— BEGIN The records —

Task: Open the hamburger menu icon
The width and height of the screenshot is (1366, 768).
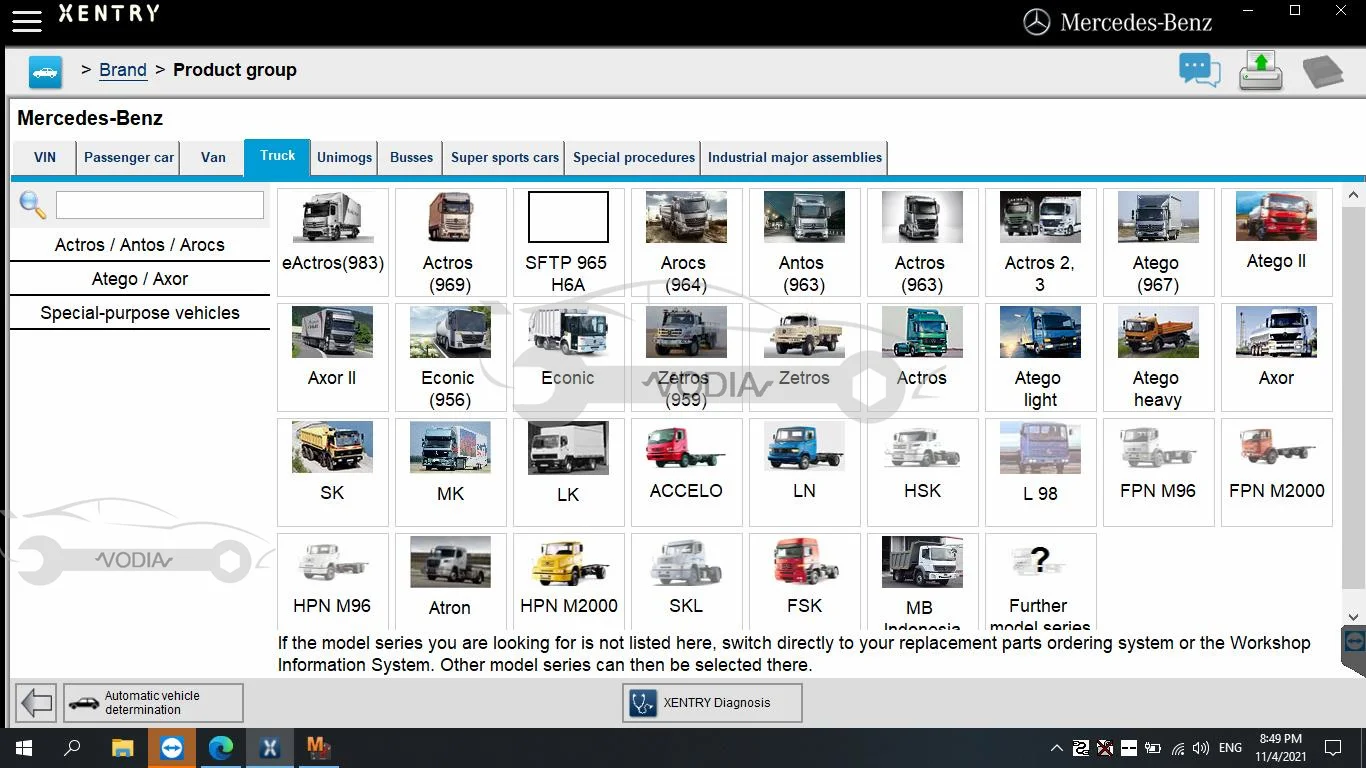Action: 26,19
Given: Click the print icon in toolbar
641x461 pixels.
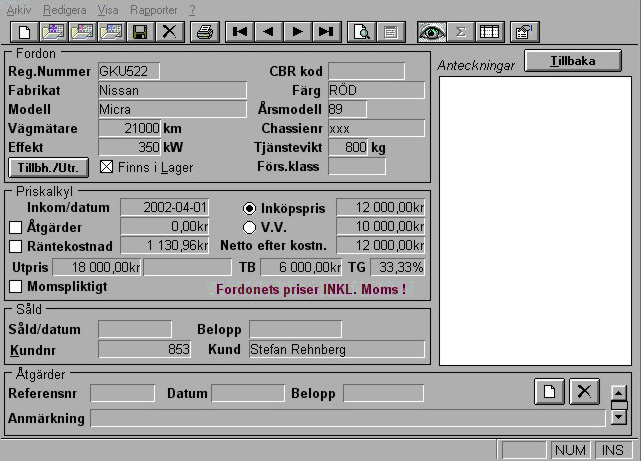Looking at the screenshot, I should pos(204,31).
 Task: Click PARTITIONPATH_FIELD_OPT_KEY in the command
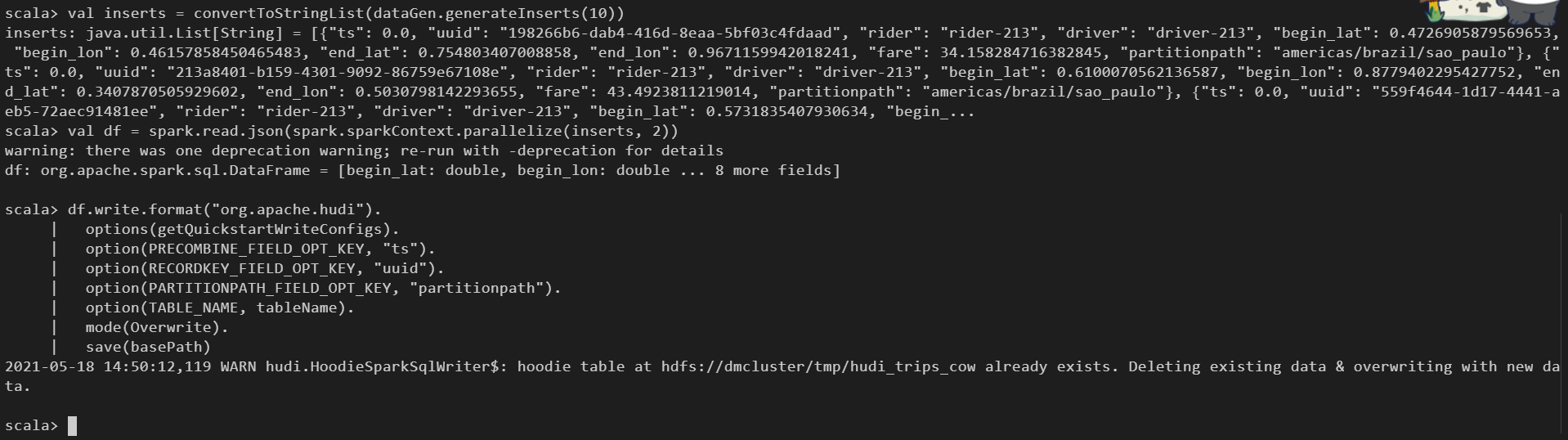coord(270,288)
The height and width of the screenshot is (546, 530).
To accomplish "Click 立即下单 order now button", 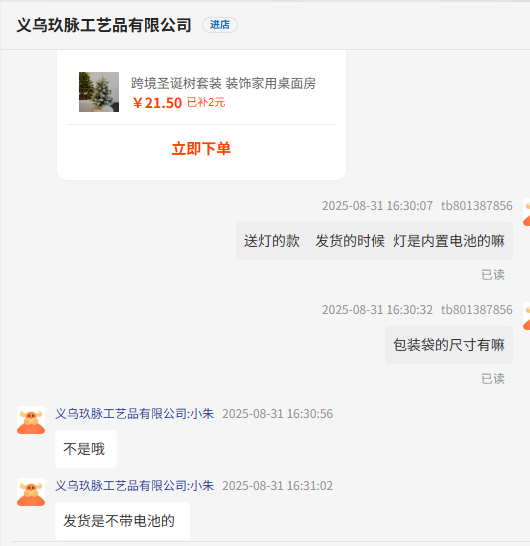I will pos(201,149).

— END The records —

◆ **Given exercise**: Pull out each line above that contains the word "height", copying it in full.

◆ **Exercise output**:
The width and height of the screenshot is (1366, 768).
The height and width of the screenshot is (546, 530).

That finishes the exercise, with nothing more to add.